Prefabrication: A Solution for Increasing Albuquerque’s Housing Stock

Albuquerque is in the midst of a growing housing crisis, primarily caused by a shortage of available units, in both market rate & affordable housing categories. With metro population growing slowly, but steadily, it’s essential to explore new solutions to increase housing stock quickly and efficiently. Modular construction techniques, sometimes known as prefabrication, offer a viable solution to the housing shortage while providing several other tangible benefits.

About this housing crisis: I’m surprised more alarms have not sounded. Some studies have suggested that the Albuquerque area needs up to 25-32 thousand new units to keep up with projected growth in our market. One of the main advantages of modular construction is speed. Modular units can be prefabricated in a factory setting while the site is being cleared and prepared, significantly reducing the overall construction timeline. The modular units can then be quickly assembled on-site, cutting down on the time and labor required for traditional site-built construction.

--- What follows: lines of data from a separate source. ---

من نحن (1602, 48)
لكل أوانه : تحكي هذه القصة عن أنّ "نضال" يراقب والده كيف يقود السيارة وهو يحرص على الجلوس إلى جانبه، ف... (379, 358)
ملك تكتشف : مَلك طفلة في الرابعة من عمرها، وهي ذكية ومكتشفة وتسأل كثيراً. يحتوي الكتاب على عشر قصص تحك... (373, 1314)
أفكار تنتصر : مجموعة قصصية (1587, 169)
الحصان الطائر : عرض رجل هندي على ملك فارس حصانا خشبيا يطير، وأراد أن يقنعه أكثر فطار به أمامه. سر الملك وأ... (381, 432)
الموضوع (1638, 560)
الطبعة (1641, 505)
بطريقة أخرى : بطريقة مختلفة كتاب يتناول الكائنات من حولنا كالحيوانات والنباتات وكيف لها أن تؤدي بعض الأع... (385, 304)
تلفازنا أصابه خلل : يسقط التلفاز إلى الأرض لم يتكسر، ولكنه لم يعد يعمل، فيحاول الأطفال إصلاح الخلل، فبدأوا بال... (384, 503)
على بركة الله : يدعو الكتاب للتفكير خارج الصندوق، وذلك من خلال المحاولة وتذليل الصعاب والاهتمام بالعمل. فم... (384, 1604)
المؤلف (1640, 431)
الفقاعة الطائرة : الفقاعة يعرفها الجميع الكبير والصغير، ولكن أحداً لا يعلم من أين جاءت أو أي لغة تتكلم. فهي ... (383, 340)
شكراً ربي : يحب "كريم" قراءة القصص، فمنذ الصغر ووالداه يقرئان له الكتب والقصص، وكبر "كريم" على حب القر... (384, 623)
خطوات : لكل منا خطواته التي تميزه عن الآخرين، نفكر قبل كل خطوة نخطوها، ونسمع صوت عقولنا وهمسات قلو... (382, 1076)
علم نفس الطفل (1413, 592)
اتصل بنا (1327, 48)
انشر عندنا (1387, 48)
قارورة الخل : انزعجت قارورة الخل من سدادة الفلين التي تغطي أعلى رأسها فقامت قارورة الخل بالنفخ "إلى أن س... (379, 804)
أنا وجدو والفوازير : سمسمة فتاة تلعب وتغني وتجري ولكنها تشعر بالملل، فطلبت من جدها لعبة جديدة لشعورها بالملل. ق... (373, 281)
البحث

Prefabrication can often be more cost-effective than traditional construction methods. Because the units are produced in a controlled factory setting, material waste is minimized, and construction schedules are streamlined, resulting in reduced labor costs.

Albuquerque-based real estate developer Scott Goodman plans to use a mobile micro-factory from New York start-up Cuby Technologies for an affordable multifamily housing project in Taos. It would be the first project in New Mexico to use the compact factory, which produces building components inside inflatable micro-factories that can be placed directly on or near construction sites. Cuby projects its technology can reduce costs by 30% to 40% and cut construction times from months to one week. Goodman’s GOS Capital has committed $50,000 to Cuby and a further $75,000 to Piata, a New Jersey-based firm that has developed a first-of-its-kind rent rewards platform.

Modular construction also provides design flexibility, allowing architects to create unique designs and layouts that would not be feasible with traditional construction methods. This design freedom is with customizable options, including smart devices and sustainable upgrades like solar panels and recycled materials.

However, despite the potential benefits, modular construction is still relatively underutilized in Albuquerque. The community needs to take proactive measures to encourage and incentivize developers to adopt this construction method. In order to keep up with the demand for housing, streamlining the permitting process for modular projects and offering financial incentives, such as tax credits or grants, could encourage developers to explore this method further.

Furthermore, as identified in ABQ Housing Forward plan, we need a trained workforce, ready and available to build our community it’s homes. Local training programs should be developed to support the growth of modular construction in the region. These programs could train workers in specialized skills, such as electrical and plumbing installations unique to modular construction.

The use of modular construction techniques can help address Albuquerque’s housing crisis by reducing construction time, costs, and offering greater design flexibility. As the city continues to grow, it’s essential to explore new and innovative solutions to increase housing stock quickly and efficiently. By promoting and incentivizing modular construction, Albuquerque can meet the demand for affordable housing and provide a path towards a more sustainable future.